## BEGIN Extracted material

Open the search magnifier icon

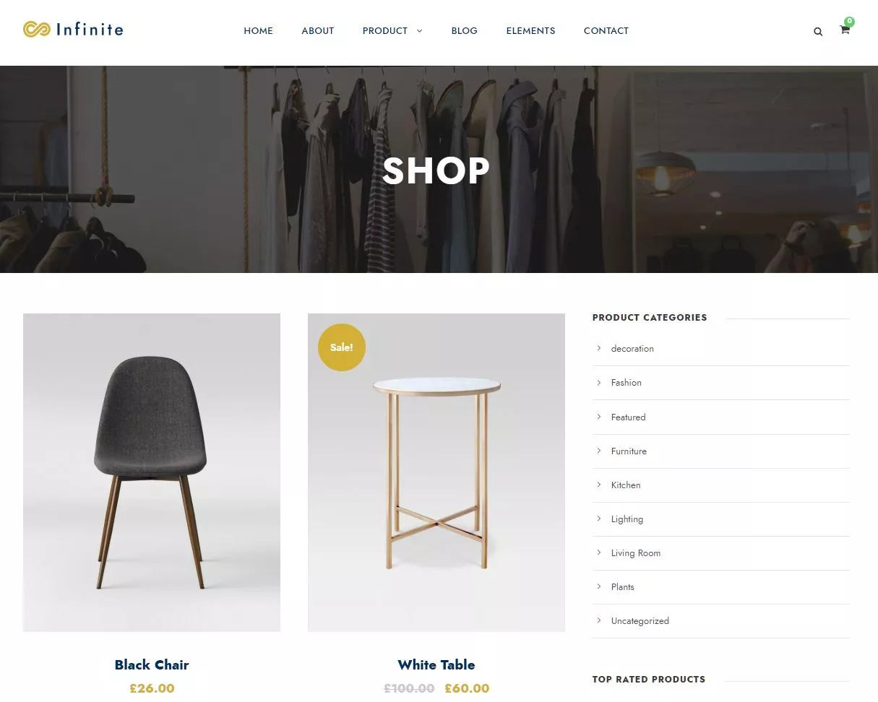click(x=818, y=32)
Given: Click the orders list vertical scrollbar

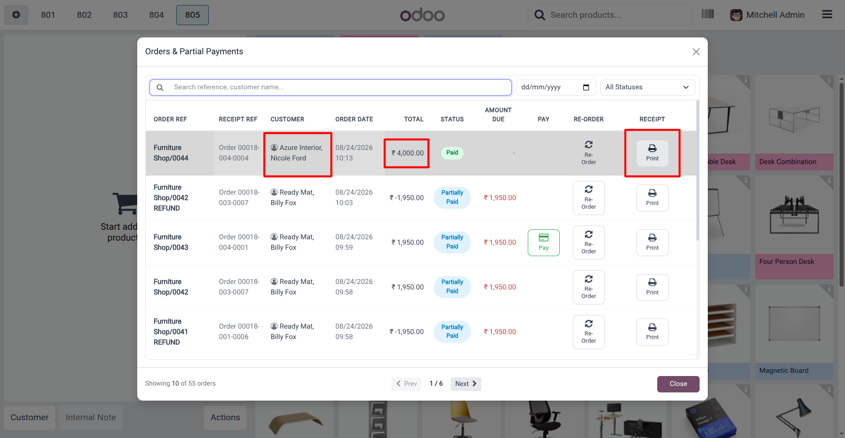Looking at the screenshot, I should 697,171.
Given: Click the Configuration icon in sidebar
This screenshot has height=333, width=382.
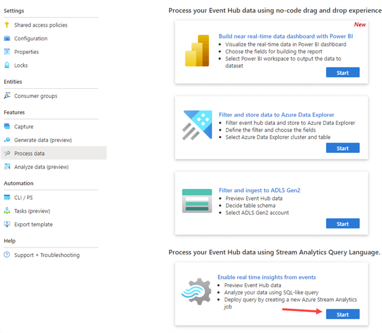Looking at the screenshot, I should [x=7, y=39].
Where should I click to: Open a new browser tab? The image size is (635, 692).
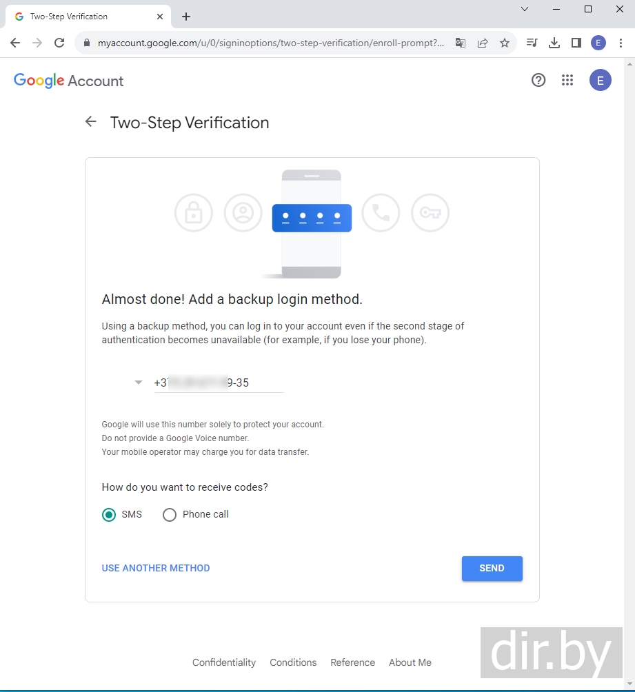coord(186,17)
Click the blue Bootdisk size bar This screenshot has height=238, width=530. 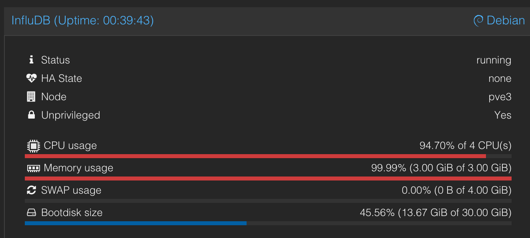(135, 223)
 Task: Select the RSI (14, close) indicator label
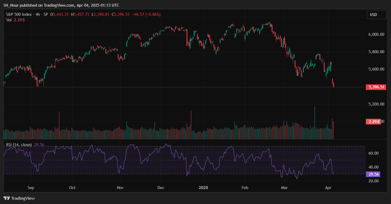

## END Extracted material

# Task directions:
Give the rows from the start through the line containing "Looking at the screenshot, I should [x=7, y=39]." as a two-column CSV with the columns "prompt" and "reply". Each row goes on its own line, each value sits in one quoted field with any line breaks turned into spaces, and the pictures are left out.

# Complete response:
prompt,reply
"Open the search magnifier icon","click(x=818, y=32)"
"Given: Click the orders list vertical scrollbar","Looking at the screenshot, I should 697,171."
"Given: Click the Configuration icon in sidebar This screenshot has height=333, width=382.","Looking at the screenshot, I should [x=7, y=39]."